***** Materials provided
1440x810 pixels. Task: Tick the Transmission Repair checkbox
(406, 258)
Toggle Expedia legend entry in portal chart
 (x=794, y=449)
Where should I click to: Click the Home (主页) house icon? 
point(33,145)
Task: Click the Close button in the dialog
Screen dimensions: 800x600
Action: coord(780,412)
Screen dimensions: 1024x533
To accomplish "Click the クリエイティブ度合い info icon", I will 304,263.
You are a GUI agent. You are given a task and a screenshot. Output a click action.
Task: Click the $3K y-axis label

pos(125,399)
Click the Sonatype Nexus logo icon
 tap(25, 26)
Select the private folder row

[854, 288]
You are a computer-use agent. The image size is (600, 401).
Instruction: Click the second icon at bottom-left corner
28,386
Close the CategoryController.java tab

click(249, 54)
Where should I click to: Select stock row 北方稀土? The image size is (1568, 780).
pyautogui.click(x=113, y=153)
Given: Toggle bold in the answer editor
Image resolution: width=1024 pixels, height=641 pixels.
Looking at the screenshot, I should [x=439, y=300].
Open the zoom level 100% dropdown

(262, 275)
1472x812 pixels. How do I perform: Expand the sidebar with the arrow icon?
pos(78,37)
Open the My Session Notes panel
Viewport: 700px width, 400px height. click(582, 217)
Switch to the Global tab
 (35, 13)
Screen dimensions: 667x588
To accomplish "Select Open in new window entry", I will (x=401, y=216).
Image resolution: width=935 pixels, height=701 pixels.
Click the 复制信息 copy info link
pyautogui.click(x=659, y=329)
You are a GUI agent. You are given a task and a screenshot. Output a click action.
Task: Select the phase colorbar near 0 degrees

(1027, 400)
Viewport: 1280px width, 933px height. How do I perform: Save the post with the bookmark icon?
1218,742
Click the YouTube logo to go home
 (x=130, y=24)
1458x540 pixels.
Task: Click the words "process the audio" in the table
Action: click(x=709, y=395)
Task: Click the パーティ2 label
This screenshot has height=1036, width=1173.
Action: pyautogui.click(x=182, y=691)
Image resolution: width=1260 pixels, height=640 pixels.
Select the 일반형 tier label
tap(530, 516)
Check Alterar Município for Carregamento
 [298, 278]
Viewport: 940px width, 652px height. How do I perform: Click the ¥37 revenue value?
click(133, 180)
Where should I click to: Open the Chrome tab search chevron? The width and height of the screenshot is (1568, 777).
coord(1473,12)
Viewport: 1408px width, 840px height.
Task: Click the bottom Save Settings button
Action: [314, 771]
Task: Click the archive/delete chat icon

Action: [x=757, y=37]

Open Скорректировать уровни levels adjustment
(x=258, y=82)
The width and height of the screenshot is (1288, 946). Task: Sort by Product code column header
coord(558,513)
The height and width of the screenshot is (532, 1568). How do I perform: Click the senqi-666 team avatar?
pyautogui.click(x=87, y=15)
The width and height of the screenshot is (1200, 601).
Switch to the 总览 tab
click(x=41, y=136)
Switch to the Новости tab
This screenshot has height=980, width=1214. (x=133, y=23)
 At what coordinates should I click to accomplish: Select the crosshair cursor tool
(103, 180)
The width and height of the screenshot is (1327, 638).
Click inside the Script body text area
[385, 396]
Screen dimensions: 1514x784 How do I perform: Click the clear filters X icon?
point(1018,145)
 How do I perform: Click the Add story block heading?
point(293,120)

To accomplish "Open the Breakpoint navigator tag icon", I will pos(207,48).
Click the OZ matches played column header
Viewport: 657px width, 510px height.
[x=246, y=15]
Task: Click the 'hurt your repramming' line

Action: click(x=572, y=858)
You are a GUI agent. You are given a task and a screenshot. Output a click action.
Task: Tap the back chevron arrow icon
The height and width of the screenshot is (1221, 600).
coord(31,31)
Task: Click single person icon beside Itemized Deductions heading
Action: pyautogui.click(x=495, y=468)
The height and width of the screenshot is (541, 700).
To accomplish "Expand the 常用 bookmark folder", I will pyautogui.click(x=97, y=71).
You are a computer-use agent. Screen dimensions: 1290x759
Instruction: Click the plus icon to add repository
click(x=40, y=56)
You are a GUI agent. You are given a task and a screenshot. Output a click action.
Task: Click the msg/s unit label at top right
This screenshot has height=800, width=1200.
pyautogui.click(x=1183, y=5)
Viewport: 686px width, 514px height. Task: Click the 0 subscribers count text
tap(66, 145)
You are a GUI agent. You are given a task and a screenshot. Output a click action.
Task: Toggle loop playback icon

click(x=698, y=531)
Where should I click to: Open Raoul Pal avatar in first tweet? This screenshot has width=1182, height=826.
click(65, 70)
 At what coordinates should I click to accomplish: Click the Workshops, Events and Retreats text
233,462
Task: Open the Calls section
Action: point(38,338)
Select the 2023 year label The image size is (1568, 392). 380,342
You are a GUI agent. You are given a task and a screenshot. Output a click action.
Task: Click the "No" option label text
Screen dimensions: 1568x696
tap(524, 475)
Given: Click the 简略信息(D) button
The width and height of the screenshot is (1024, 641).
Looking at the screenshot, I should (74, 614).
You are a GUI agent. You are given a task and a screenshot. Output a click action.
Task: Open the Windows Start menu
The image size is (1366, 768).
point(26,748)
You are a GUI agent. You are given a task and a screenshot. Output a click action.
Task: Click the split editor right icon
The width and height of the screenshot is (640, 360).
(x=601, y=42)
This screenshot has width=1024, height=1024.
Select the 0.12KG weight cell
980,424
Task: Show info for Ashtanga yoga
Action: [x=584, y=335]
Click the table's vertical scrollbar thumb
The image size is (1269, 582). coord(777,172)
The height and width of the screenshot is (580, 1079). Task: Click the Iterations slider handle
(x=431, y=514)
**********
Exercise objective
Reproduce the data above verbatim, starting at the line that contains "Click the YouTube logo to go home" and ending at the line that contains "Action: [314, 771]", with both of those lines included.

Result for this task
Click the YouTube logo to go home
 (x=130, y=24)
1458x540 pixels.
Task: Click the words "process the audio" in the table
Action: click(x=709, y=395)
Task: Click the パーティ2 label
This screenshot has height=1036, width=1173.
Action: pyautogui.click(x=182, y=691)
Image resolution: width=1260 pixels, height=640 pixels.
Select the 일반형 tier label
tap(530, 516)
Check Alterar Município for Carregamento
 [298, 278]
Viewport: 940px width, 652px height. How do I perform: Click the ¥37 revenue value?
click(133, 180)
Where should I click to: Open the Chrome tab search chevron? The width and height of the screenshot is (1568, 777).
coord(1473,12)
Viewport: 1408px width, 840px height.
Task: Click the bottom Save Settings button
Action: [314, 771]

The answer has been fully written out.